→ **Data records**:
══════

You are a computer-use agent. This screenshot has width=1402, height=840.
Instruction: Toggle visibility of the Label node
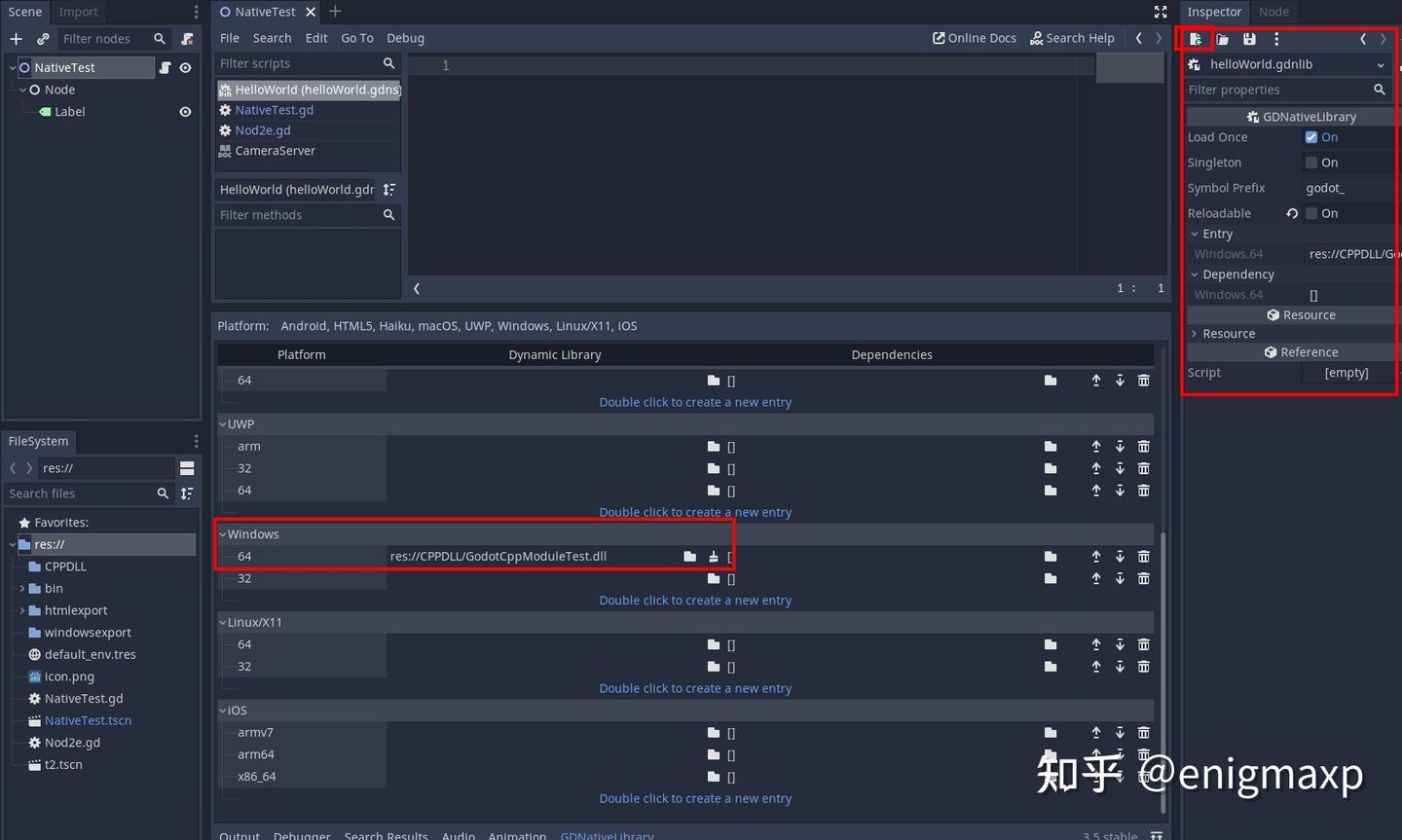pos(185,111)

══════

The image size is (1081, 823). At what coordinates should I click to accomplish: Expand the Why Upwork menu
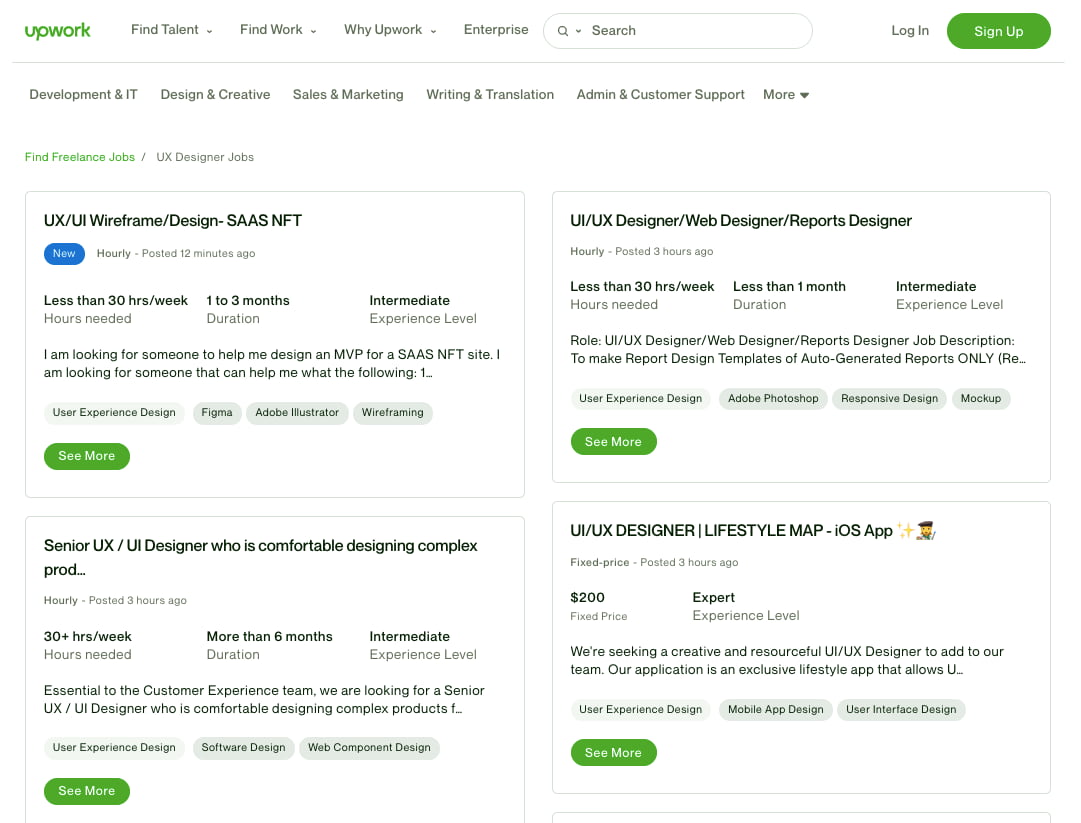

══════

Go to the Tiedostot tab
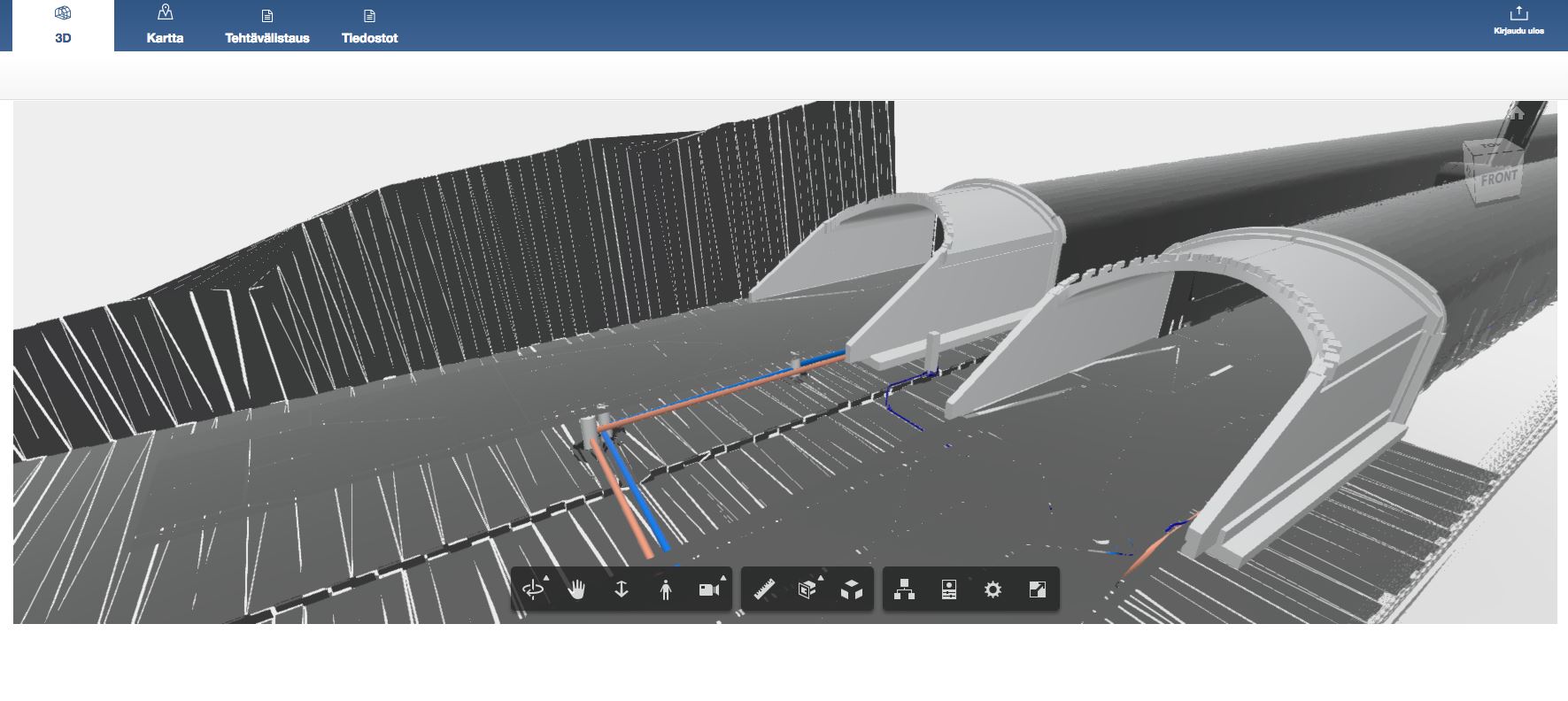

══════

→ **Task instructions**:
Please output the stretch of entries from the line that contains "You are a computer-use" through the line that contains "pos(185,111)", both included, word for word, without the pictures.

→ **Solution to this task**:
You are a computer-use agent. This screenshot has width=1402, height=840.
Instruction: Toggle visibility of the Label node
pos(185,111)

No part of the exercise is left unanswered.